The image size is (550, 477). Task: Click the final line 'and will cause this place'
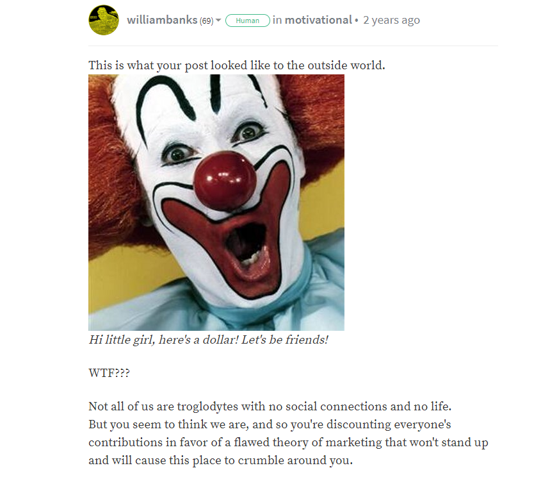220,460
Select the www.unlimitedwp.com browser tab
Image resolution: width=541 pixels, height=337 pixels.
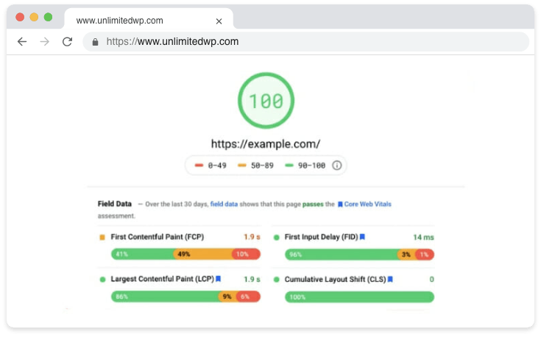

--

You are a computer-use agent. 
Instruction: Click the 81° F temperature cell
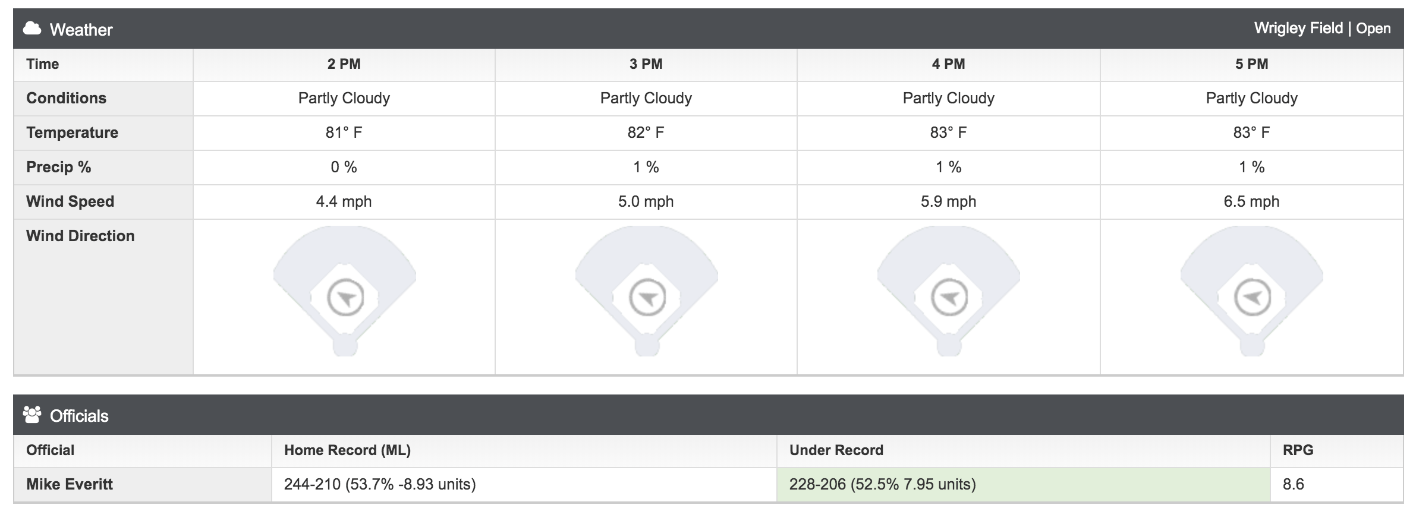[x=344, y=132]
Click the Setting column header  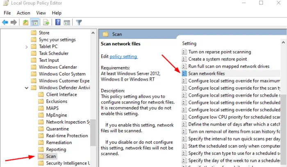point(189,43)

--

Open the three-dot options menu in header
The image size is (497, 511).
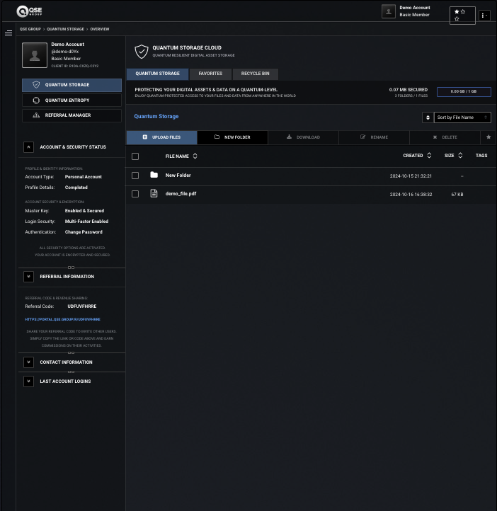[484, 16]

Exercise instructions:
The output is the stretch above from the line with "The image size is (550, 477)." through the line with "Image resolution: width=541", copied word for word with both ends kept and every picture dropped.

Task result:
The image size is (550, 477). Task: Click the final line 'and will cause this place'
220,460
Select the www.unlimitedwp.com browser tab
Image resolution: width=541 pixels, height=337 pixels.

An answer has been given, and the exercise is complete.